The Associated Press

CHICAGO (AP) - False radar images have been popping up on the screens of O'Hare International Airport's air traffic controllers, forcing pilots to take sudden turns unnecessarily, the Chicago Sun-Times reported in its Sunday editions.

At least a dozen "ghost planes" have been reported during the last few weeks, the newspaper said, citing documents from the Terminal Radar Approach Control center in Elgin, Ill., and interviews with controllers. Controllers said that at least a few times, they have ordered pilots to take sudden turns to avoid what appeared to be planes on their radar, potentially putting passengers at risk.

"The ghosting is a complete terror for the air traffic controllers," said Charles Bunting, president of the Elgin local of the National Air Traffic Controllers Association.

False radar images can appear when a crane or construction tower is put up, said Federal Aviation

Administration spokesman Tony Molinaro. Planes from nearby airports also have appeared much closer to O'Hare than they actually were in recent weeks, controllers said.

Molinaro said there have been 13 ghost images in the last five weeks, rather than the eight or nine the FAA would usually expect in that time period, "meaning we still need to look into them."

But Mike Egan, vice president of the controllers union at Elgin, accused the FAA of playing down the problem. "Maybe 130, but not 13," Egan said Friday. "We had a couple of them today, as a matter of fact. ... They know there's a problem."

O'Hare controllers have also recently complained about the FAA's plans to speed air traffic at O'Hare by stacking arriving planes vertically around O'Hare's air space rather than having them line up single-file.

Bunting said the radar situation raises questions about the safety of the procedure.

http://ap.tbo.com/ap/breaking/MGI648DNH8C.html

-- Carl Jenkins (Somewherepress@aol.com), May 20, 2000

Answers

This is very strange, usually the gain is turned completely down on the FAA's radar scopes so the only thing that shows is the symbology of the flights. Turning down the gain is especially important with a cluttered radar picture that occurs at busy International airports. Are they getting false raw radar returns (which should not show with the gain turned down) or false Aircraft flight vector symbology?

-- Phillip Maley (maley@cnw.com), May 21, 2000.
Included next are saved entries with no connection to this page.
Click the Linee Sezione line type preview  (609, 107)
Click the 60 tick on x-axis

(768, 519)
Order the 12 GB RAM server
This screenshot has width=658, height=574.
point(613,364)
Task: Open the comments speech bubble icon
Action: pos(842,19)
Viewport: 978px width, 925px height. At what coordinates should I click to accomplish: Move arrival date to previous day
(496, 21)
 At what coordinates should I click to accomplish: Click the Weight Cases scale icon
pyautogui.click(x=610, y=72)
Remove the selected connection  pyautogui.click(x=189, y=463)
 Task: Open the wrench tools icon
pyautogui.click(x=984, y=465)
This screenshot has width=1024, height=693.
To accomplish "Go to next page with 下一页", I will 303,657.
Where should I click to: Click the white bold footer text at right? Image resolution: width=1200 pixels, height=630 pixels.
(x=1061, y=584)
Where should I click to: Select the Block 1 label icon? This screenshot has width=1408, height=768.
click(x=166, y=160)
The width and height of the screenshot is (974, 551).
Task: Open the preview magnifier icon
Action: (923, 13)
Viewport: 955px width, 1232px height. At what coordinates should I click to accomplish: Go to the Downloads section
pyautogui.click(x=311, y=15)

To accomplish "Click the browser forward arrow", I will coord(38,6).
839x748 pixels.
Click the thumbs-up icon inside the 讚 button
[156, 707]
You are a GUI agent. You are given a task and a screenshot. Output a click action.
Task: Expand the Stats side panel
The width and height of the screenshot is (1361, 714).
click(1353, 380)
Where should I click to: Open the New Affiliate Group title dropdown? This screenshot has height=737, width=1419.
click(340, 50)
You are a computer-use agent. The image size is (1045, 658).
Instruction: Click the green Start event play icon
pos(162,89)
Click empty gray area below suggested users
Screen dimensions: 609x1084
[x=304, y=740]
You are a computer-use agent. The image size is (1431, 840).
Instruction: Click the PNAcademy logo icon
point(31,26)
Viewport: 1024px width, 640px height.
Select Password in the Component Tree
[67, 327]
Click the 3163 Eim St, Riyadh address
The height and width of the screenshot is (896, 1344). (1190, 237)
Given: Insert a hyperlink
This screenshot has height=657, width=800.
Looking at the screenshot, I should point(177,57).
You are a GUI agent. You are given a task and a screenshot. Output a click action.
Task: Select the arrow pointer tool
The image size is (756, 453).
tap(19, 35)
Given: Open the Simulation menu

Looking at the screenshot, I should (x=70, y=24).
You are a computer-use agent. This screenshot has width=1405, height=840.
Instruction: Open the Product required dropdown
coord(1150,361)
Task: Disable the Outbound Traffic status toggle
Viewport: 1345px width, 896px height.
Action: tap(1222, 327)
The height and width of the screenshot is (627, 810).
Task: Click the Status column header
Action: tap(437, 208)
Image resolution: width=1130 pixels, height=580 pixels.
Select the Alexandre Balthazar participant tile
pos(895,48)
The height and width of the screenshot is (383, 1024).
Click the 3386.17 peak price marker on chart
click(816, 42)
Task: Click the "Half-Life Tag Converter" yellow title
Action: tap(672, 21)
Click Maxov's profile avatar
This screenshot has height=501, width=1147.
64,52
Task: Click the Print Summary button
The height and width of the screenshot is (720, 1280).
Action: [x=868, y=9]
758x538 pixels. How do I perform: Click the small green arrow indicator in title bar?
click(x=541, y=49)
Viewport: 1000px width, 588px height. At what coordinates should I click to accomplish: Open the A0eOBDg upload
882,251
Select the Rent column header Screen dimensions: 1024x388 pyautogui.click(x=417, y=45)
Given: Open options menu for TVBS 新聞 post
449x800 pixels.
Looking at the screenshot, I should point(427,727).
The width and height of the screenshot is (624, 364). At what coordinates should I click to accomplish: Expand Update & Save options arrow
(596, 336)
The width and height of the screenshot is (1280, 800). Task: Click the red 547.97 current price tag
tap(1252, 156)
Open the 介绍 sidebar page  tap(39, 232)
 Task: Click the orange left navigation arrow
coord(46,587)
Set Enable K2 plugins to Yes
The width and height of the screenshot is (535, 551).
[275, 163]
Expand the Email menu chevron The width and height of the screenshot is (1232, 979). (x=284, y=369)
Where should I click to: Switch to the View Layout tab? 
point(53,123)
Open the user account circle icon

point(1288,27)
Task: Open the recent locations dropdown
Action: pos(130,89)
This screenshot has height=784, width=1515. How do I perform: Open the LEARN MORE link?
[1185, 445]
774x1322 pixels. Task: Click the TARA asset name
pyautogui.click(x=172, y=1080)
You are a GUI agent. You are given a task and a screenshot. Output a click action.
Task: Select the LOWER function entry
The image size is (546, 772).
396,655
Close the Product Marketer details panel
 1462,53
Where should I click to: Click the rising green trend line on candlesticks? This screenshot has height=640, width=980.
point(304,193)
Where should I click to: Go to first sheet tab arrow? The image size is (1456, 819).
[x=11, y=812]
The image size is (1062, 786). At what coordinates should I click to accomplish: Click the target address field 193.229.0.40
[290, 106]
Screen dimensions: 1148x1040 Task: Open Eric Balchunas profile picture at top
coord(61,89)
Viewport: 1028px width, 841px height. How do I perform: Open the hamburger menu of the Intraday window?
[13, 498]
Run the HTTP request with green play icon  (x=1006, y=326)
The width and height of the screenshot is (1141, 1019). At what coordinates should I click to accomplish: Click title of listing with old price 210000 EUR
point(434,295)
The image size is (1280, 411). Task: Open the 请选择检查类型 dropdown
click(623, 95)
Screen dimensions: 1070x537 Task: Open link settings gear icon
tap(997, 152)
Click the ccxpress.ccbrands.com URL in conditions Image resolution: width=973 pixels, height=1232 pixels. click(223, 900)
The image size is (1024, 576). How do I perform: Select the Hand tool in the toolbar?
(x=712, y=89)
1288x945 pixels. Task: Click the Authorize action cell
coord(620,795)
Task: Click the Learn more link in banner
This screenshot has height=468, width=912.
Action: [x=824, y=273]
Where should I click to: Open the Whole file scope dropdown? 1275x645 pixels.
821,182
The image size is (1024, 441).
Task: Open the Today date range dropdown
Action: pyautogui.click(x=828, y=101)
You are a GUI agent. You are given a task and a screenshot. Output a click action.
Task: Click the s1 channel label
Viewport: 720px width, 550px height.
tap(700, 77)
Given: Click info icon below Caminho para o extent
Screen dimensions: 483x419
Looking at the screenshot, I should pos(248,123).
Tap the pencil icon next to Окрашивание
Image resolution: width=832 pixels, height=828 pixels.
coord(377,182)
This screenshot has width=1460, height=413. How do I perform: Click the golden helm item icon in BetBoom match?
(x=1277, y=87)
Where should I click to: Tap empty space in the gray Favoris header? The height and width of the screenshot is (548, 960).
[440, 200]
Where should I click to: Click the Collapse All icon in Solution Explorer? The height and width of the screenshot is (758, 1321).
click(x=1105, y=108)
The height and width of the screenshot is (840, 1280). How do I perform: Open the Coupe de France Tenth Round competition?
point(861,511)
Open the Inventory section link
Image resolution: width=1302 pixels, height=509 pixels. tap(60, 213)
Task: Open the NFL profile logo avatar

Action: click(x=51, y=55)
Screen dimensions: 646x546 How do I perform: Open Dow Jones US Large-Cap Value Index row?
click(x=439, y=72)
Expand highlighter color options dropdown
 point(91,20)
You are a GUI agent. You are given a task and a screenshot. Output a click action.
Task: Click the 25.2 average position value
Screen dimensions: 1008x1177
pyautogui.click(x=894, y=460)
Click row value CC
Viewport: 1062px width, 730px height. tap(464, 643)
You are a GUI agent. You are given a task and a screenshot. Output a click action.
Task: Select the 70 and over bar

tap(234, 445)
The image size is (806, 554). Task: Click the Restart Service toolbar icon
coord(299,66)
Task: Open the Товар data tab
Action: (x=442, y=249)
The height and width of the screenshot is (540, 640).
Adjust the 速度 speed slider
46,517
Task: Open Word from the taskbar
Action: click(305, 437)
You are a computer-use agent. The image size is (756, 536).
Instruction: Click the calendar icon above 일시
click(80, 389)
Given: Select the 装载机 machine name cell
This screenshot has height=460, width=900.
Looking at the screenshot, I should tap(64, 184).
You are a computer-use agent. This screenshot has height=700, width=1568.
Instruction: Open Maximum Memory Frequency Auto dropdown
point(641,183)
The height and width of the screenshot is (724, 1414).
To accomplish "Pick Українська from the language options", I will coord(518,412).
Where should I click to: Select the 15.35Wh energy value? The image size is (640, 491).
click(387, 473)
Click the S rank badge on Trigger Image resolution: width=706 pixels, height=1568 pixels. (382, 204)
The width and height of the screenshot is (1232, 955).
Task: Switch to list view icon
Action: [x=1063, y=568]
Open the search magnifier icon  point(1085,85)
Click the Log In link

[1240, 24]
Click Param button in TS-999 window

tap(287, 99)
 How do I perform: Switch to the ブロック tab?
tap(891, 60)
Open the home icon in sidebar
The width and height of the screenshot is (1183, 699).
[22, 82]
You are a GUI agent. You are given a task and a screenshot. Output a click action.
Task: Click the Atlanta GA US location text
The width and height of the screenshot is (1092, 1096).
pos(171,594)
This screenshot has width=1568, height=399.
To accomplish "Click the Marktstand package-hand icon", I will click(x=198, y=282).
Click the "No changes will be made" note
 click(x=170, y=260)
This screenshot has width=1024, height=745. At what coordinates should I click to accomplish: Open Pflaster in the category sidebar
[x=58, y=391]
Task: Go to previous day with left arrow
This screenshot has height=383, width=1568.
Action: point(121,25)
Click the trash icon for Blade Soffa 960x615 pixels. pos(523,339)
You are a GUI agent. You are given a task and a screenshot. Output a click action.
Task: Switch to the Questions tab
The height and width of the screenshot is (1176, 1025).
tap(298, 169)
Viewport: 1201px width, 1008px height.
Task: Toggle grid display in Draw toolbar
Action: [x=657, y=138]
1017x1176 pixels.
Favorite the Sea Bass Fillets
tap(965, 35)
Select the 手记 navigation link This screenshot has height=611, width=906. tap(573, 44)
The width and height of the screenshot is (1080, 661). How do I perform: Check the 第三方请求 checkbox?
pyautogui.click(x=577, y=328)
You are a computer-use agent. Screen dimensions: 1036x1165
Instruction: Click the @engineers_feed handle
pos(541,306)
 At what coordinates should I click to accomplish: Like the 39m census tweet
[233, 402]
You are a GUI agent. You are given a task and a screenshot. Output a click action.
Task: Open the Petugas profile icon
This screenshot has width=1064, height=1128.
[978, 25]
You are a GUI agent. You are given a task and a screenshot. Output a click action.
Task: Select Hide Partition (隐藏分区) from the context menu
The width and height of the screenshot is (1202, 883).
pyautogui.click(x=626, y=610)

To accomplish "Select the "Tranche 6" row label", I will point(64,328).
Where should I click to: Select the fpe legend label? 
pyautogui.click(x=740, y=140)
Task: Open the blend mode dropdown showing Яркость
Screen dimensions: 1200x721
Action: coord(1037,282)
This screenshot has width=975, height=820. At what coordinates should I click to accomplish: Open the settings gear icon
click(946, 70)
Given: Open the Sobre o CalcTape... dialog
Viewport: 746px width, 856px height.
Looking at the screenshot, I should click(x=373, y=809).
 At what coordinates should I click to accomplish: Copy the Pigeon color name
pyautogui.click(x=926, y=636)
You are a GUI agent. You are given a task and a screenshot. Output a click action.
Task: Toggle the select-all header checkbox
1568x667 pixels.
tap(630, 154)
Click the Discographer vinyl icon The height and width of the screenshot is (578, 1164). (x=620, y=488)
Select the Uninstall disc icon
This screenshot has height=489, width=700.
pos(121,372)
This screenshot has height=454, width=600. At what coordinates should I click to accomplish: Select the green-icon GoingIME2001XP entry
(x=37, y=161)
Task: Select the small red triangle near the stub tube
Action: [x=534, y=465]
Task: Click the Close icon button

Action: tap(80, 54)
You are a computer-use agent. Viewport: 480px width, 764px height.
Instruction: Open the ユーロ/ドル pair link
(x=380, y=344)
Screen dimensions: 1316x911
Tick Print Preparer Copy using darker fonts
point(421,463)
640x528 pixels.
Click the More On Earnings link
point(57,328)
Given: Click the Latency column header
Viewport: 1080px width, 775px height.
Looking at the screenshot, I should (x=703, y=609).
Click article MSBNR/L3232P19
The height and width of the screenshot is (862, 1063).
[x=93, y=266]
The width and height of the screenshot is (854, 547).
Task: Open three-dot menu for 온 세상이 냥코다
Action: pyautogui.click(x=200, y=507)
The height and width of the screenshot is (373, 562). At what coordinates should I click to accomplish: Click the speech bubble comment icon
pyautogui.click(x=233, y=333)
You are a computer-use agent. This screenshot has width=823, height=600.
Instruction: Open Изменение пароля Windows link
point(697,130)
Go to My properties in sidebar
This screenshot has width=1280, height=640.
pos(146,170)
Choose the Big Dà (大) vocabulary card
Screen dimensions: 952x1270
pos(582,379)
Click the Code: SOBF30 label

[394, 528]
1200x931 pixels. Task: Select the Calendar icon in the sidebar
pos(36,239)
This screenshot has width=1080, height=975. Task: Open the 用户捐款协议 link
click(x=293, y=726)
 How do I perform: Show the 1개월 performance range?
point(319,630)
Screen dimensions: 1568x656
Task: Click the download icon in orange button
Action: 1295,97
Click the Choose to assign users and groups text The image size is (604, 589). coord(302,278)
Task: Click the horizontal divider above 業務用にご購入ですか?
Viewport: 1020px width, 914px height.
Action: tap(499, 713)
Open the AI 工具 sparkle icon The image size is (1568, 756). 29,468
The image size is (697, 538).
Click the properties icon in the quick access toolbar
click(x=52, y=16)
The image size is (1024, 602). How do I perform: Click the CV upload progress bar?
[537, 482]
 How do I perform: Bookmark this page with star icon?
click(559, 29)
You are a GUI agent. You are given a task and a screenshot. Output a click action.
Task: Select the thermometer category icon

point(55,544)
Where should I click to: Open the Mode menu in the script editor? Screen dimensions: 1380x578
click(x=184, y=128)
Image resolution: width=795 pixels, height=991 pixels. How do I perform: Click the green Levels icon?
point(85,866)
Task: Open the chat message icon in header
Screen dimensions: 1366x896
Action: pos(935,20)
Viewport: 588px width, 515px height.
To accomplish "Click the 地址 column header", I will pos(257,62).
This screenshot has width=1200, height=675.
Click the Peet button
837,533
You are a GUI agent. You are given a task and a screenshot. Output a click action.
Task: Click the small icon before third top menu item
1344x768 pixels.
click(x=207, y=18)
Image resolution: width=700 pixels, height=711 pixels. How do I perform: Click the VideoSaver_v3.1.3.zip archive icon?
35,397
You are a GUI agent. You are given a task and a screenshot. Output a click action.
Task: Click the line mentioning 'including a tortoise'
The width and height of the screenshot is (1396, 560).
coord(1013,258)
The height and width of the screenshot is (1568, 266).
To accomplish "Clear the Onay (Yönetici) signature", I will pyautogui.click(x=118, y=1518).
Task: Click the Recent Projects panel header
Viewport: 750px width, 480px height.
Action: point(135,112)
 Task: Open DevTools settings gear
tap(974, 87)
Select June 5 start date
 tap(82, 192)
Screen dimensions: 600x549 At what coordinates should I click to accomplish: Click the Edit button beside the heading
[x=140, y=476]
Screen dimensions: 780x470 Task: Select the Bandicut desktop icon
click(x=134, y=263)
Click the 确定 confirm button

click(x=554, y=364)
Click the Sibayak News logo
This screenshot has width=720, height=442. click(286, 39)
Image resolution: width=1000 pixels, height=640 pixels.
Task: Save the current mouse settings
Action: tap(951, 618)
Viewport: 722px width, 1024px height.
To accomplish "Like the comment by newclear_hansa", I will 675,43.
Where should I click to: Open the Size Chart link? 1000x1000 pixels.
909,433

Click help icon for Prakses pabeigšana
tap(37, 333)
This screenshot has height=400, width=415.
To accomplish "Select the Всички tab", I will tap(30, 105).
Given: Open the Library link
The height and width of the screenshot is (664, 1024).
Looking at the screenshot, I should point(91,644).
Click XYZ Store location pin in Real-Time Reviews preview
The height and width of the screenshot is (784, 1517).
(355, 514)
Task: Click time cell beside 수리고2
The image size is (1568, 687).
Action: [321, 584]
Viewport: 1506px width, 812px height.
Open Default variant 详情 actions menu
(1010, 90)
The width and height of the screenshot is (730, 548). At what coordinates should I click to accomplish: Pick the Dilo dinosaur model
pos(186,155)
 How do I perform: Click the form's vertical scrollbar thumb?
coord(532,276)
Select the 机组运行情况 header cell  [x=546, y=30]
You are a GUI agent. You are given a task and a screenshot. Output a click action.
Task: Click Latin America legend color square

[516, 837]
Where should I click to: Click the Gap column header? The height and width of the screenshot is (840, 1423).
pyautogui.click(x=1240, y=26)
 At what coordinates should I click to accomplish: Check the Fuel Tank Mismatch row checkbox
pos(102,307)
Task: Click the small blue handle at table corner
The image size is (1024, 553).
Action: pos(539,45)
Ghost planes plague O'Hare

May 21, 2000

BY ROBERT C. HERGUTH TRANSPORTATION REPORTER

Air traffic controllers who handle flights around O'Hare Airport are seeing a frightening increase in "ghosts," bogus radar images of airplanes that don't really exist or are actually hundreds of miles away.

Over the last few weeks, at least a dozen such images have mysteriously appeared on radar scopes at the Terminal Radar Approach Control facility in Elgin, according to interviews with air traffic controllers and documents obtained by the Chicago Sun-Times.

At least a few times, controllers said, they have ordered pilots to take sudden evasive actions: "immediate right turn," "immediate left turn," "descend immediately." Such maneuvers, which can put passengers at risk, were later found to be unnecessary.

No near collisions have occurred, but documents give details of the confusion caused by ghost radar images.

On April 19, an air traffic controller spotted a "target" 18 to 20 miles northeast of O'Hare, when the aircraft in reality was departing DuPage County Airport.

Earlier this month, an airplane appeared on the scope north of O'Hare, at 4,000 feet, when actually it was on final approach to Midway Airport, the documents show.

"The ghosting is a complete terror for the air traffic controllers," said Charles Bunting, president of the National Air Traffic Controllers Association local at Elgin.

The control center in west suburban Elgin handles traffic within a 40- mile radius of O'Hare, the world's second-busiest airport. The area's other main air-traffic centers are in Aurora and at O'Hare.

Another problem has cropped up on the same Airport Surveillance Radar- 9 scopes, which have been used since 1992. Controllers have seen malfunctions of radar software that displays aircraft altitude, flight numbers and airspeed.

The problems apparently are unrelated but together are increasing opposition by air traffic controllers to the planned resumption of a test procedure that can squeeze more arrivals into O'Hare airspace.

The procedure, known as CAPS, or Compressed Arrival Procedures, vertically stacks airplanes around O'Hare. Already tested on some O'Hare flight corridors, the CAPS procedures would allow stacking of planes only 1,000 feet apart.

"The airlines and the FAA want to do this . . . to reduce delays within the system and get the aircraft here quicker," said Bunting, of the controllers union.

"Our problem is--and we want to do everything we can to enhance the efficient flow of air traffic into the facility--in light of this radar situation that's developing here, we don't feel it's a viable time to conduct these tests when safety can be compromised because of it."

CAPS testing might resume next month, Tony Molinaro, a spokesman for the Federal Aviation Administration, said Friday. But a final decision on whether to implement the stacking on an arrival corridor northeast of O'Hare hasn't been made. Currently, arrivals are typically single file.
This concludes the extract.